Collected data entries
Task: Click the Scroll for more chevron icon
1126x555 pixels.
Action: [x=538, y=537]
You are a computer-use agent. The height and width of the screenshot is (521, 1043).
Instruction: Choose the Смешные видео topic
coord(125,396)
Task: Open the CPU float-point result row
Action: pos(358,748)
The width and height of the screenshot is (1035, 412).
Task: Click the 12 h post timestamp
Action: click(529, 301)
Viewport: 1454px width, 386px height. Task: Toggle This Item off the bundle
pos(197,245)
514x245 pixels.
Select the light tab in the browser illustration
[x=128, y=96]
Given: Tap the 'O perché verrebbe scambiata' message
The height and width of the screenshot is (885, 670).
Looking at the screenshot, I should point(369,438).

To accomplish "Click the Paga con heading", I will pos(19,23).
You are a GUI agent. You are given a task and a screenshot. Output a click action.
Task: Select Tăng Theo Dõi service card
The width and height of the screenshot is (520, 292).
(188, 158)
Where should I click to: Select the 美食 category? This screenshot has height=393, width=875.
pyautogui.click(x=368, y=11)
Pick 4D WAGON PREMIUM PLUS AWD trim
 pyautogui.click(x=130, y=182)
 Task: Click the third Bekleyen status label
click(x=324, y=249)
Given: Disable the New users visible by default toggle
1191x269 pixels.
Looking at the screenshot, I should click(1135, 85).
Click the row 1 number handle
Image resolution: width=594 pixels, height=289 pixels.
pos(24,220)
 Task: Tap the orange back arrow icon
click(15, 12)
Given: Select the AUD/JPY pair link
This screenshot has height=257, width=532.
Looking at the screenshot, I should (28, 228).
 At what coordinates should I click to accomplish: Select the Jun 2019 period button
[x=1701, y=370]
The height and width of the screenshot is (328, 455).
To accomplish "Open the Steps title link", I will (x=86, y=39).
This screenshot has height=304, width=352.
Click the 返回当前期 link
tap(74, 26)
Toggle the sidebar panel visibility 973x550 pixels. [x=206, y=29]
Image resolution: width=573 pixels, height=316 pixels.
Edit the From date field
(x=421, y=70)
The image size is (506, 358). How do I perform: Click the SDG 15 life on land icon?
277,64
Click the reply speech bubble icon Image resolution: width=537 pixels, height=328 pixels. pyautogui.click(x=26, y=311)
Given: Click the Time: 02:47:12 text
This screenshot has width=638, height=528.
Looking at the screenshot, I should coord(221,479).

ACTION ITEM: The required result is a verbatim copy of all the entries.

ANSWER FOR THIS EXERCISE:
Task: Click the Scroll for more chevron icon
1126x555 pixels.
Action: [x=538, y=537]
You are a computer-use agent. The height and width of the screenshot is (521, 1043).
Instruction: Choose the Смешные видео topic
coord(125,396)
Task: Open the CPU float-point result row
Action: pos(358,748)
The width and height of the screenshot is (1035, 412).
Task: Click the 12 h post timestamp
Action: click(529, 301)
Viewport: 1454px width, 386px height. Task: Toggle This Item off the bundle
pos(197,245)
514x245 pixels.
Select the light tab in the browser illustration
[x=128, y=96]
Given: Tap the 'O perché verrebbe scambiata' message
The height and width of the screenshot is (885, 670).
Looking at the screenshot, I should point(369,438).

To accomplish "Click the Paga con heading", I will pos(19,23).
You are a GUI agent. You are given a task and a screenshot. Output a click action.
Task: Select Tăng Theo Dõi service card
The width and height of the screenshot is (520, 292).
(188, 158)
Where should I click to: Select the 美食 category? This screenshot has height=393, width=875.
pyautogui.click(x=368, y=11)
Pick 4D WAGON PREMIUM PLUS AWD trim
 pyautogui.click(x=130, y=182)
 Task: Click the third Bekleyen status label
click(x=324, y=249)
Given: Disable the New users visible by default toggle
1191x269 pixels.
Looking at the screenshot, I should click(1135, 85).
Click the row 1 number handle
Image resolution: width=594 pixels, height=289 pixels.
pos(24,220)
 Task: Tap the orange back arrow icon
click(15, 12)
Given: Select the AUD/JPY pair link
This screenshot has height=257, width=532.
Looking at the screenshot, I should (28, 228).
 At what coordinates should I click to accomplish: Select the Jun 2019 period button
[x=1701, y=370]
The height and width of the screenshot is (328, 455).
To accomplish "Open the Steps title link", I will (x=86, y=39).
This screenshot has height=304, width=352.
Click the 返回当前期 link
tap(74, 26)
Toggle the sidebar panel visibility 973x550 pixels. [x=206, y=29]
Image resolution: width=573 pixels, height=316 pixels.
Edit the From date field
(x=421, y=70)
The image size is (506, 358). How do I perform: Click the SDG 15 life on land icon?
277,64
Click the reply speech bubble icon Image resolution: width=537 pixels, height=328 pixels. pyautogui.click(x=26, y=311)
Given: Click the Time: 02:47:12 text
This screenshot has width=638, height=528.
Looking at the screenshot, I should coord(221,479).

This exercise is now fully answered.